## TASK REQUIREMENTS
Retype the entire listing, keeping every word as it is.

## ENTRIES PROVIDED
---------------

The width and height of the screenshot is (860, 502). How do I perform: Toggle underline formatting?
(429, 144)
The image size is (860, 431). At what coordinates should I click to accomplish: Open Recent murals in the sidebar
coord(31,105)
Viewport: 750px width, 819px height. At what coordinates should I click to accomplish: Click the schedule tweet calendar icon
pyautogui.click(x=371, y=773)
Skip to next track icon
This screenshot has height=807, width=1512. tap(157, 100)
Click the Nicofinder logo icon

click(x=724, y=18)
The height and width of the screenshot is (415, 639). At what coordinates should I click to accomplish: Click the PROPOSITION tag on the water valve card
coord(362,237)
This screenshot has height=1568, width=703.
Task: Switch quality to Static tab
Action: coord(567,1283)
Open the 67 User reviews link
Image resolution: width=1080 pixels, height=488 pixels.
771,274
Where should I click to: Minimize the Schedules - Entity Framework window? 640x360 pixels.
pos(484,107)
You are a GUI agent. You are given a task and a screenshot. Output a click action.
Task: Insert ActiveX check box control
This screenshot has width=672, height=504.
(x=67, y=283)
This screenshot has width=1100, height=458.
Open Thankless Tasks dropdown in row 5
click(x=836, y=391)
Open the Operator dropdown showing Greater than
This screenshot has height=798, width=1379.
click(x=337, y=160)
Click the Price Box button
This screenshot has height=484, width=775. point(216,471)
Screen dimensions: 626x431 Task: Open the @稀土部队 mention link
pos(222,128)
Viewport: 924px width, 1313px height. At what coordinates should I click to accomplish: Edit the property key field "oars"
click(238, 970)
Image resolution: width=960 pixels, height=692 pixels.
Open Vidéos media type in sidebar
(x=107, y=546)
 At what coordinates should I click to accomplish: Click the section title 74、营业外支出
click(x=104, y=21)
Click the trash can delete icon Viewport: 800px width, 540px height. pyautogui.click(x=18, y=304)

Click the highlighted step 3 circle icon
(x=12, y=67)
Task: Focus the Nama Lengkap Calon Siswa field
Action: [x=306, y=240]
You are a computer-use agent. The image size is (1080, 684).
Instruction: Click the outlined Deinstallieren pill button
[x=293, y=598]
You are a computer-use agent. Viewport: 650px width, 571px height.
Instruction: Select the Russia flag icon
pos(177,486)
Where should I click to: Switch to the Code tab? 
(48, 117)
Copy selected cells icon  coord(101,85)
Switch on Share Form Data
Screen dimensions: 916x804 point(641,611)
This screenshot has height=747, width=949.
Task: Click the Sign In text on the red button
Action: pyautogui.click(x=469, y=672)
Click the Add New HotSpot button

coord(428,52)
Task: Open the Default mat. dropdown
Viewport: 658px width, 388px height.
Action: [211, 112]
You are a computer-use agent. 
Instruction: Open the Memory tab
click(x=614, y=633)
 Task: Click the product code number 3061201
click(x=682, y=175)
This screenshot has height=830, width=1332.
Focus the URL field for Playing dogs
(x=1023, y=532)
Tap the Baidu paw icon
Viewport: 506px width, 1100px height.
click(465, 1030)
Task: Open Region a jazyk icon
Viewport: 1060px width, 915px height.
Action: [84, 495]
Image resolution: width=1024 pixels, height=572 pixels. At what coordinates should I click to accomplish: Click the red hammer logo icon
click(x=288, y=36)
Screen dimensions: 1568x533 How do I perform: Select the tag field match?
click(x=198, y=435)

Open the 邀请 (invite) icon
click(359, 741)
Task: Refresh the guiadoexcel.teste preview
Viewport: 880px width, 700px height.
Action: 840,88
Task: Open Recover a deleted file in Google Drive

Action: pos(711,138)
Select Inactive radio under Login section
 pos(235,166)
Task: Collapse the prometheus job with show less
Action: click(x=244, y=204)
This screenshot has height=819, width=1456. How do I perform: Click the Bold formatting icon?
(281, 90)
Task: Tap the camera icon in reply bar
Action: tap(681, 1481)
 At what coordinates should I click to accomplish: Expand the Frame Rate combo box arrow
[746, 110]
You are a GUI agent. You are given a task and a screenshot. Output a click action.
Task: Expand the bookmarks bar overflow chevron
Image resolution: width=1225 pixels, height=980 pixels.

---------------

## RESPONSE TO THIS TASK
The width and height of the screenshot is (860, 502). How do I perform: Toggle underline formatting?
(429, 144)
The image size is (860, 431). At what coordinates should I click to accomplish: Open Recent murals in the sidebar
coord(31,105)
Viewport: 750px width, 819px height. At what coordinates should I click to accomplish: Click the schedule tweet calendar icon
pyautogui.click(x=371, y=773)
Skip to next track icon
This screenshot has height=807, width=1512. tap(157, 100)
Click the Nicofinder logo icon

click(x=724, y=18)
The height and width of the screenshot is (415, 639). At what coordinates should I click to accomplish: Click the PROPOSITION tag on the water valve card
coord(362,237)
This screenshot has height=1568, width=703.
Task: Switch quality to Static tab
Action: coord(567,1283)
Open the 67 User reviews link
Image resolution: width=1080 pixels, height=488 pixels.
771,274
Where should I click to: Minimize the Schedules - Entity Framework window? 640x360 pixels.
pos(484,107)
You are a GUI agent. You are given a task and a screenshot. Output a click action.
Task: Insert ActiveX check box control
This screenshot has width=672, height=504.
(x=67, y=283)
This screenshot has width=1100, height=458.
Open Thankless Tasks dropdown in row 5
click(x=836, y=391)
Open the Operator dropdown showing Greater than
This screenshot has height=798, width=1379.
click(x=337, y=160)
Click the Price Box button
This screenshot has height=484, width=775. point(216,471)
Screen dimensions: 626x431 Task: Open the @稀土部队 mention link
pos(222,128)
Viewport: 924px width, 1313px height. At what coordinates should I click to accomplish: Edit the property key field "oars"
click(238, 970)
Image resolution: width=960 pixels, height=692 pixels.
Open Vidéos media type in sidebar
(x=107, y=546)
 At what coordinates should I click to accomplish: Click the section title 74、营业外支出
click(x=104, y=21)
Click the trash can delete icon Viewport: 800px width, 540px height. pyautogui.click(x=18, y=304)

Click the highlighted step 3 circle icon
(x=12, y=67)
Task: Focus the Nama Lengkap Calon Siswa field
Action: [x=306, y=240]
You are a computer-use agent. The image size is (1080, 684).
Instruction: Click the outlined Deinstallieren pill button
[x=293, y=598]
You are a computer-use agent. Viewport: 650px width, 571px height.
Instruction: Select the Russia flag icon
pos(177,486)
Where should I click to: Switch to the Code tab? 
(48, 117)
Copy selected cells icon  coord(101,85)
Switch on Share Form Data
Screen dimensions: 916x804 point(641,611)
This screenshot has height=747, width=949.
Task: Click the Sign In text on the red button
Action: pyautogui.click(x=469, y=672)
Click the Add New HotSpot button

coord(428,52)
Task: Open the Default mat. dropdown
Viewport: 658px width, 388px height.
Action: [211, 112]
You are a computer-use agent. 
Instruction: Open the Memory tab
click(x=614, y=633)
 Task: Click the product code number 3061201
click(x=682, y=175)
This screenshot has height=830, width=1332.
Focus the URL field for Playing dogs
(x=1023, y=532)
Tap the Baidu paw icon
Viewport: 506px width, 1100px height.
click(465, 1030)
Task: Open Region a jazyk icon
Viewport: 1060px width, 915px height.
Action: [84, 495]
Image resolution: width=1024 pixels, height=572 pixels. At what coordinates should I click to accomplish: Click the red hammer logo icon
click(x=288, y=36)
Screen dimensions: 1568x533 How do I perform: Select the tag field match?
click(x=198, y=435)

Open the 邀请 (invite) icon
click(359, 741)
Task: Refresh the guiadoexcel.teste preview
Viewport: 880px width, 700px height.
Action: 840,88
Task: Open Recover a deleted file in Google Drive

Action: pos(711,138)
Select Inactive radio under Login section
 pos(235,166)
Task: Collapse the prometheus job with show less
Action: click(x=244, y=204)
This screenshot has height=819, width=1456. How do I perform: Click the Bold formatting icon?
(281, 90)
Task: Tap the camera icon in reply bar
Action: tap(681, 1481)
 At what coordinates should I click to accomplish: Expand the Frame Rate combo box arrow
[746, 110]
You are a GUI agent. You are given a task and a screenshot. Output a click action.
Task: Expand the bookmarks bar overflow chevron
Image resolution: width=1225 pixels, height=980 pixels.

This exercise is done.